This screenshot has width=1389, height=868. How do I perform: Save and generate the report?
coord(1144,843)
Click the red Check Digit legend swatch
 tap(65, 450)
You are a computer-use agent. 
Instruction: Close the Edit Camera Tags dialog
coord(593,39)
* * *
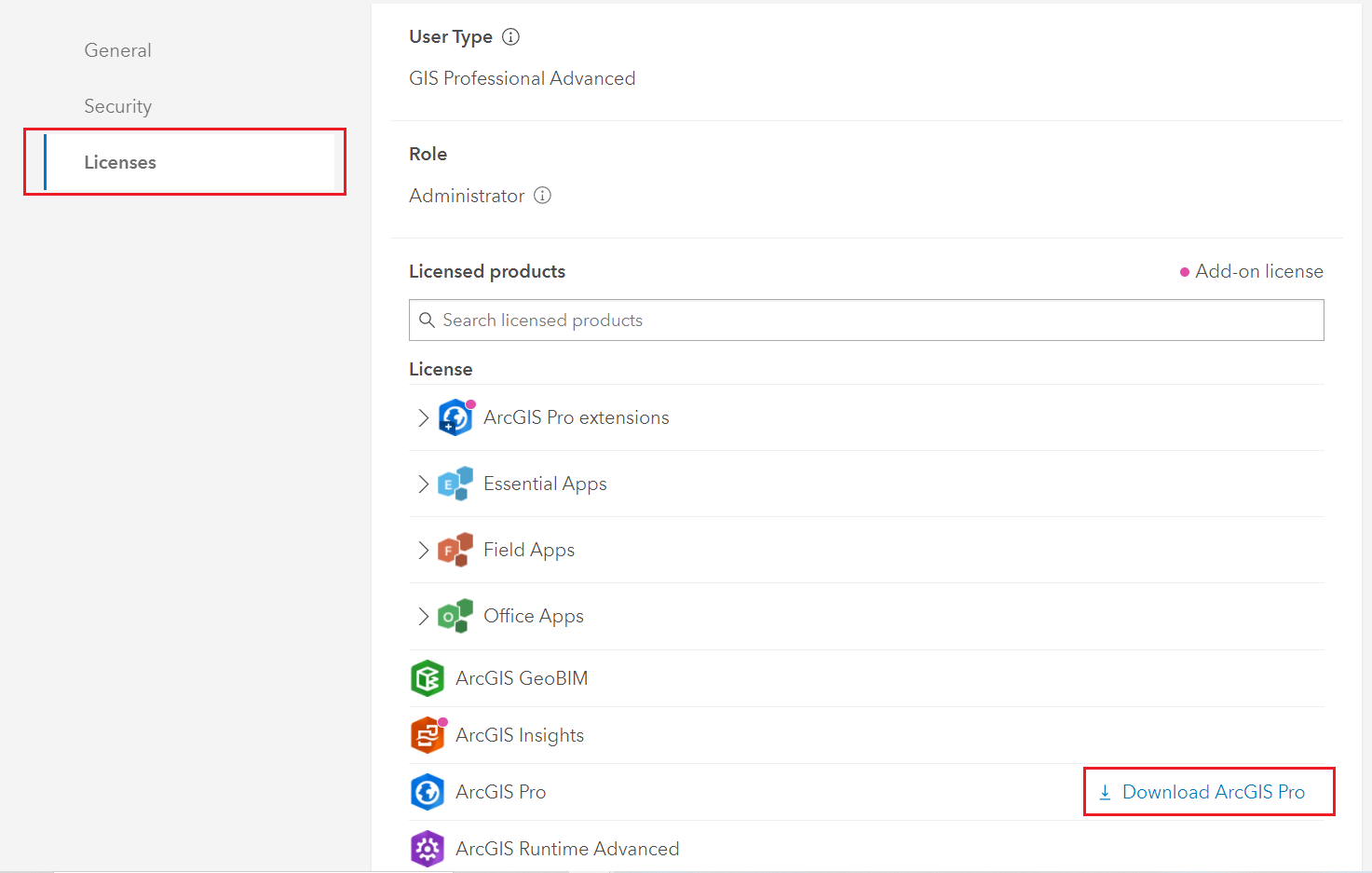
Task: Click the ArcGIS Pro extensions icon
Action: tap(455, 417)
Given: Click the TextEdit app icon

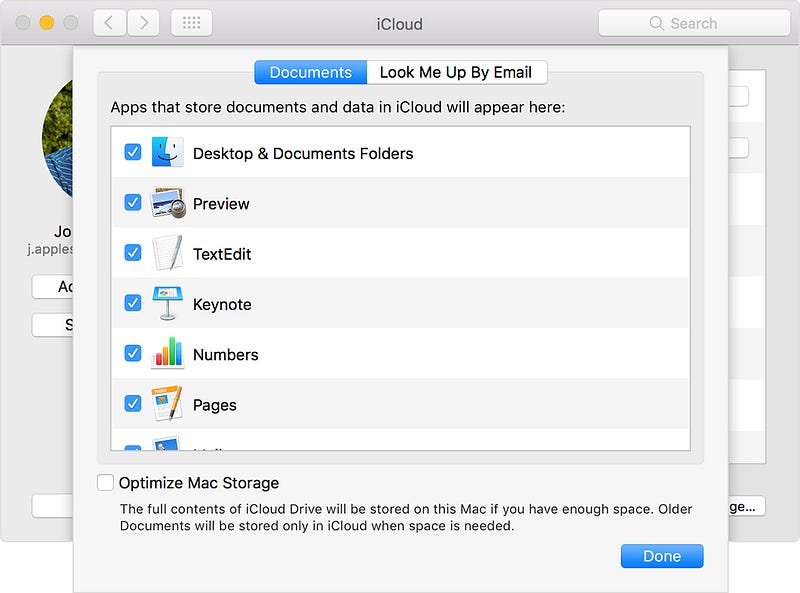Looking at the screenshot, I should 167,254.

Activity: Once the line with "This screenshot has" is found in the records above, print exactly that line and every line after it through the line with "You are a computer-use agent.".

Answer space:
This screenshot has width=1389, height=868. How do I perform: Save and generate the report?
coord(1144,843)
Click the red Check Digit legend swatch
 tap(65, 450)
You are a computer-use agent. 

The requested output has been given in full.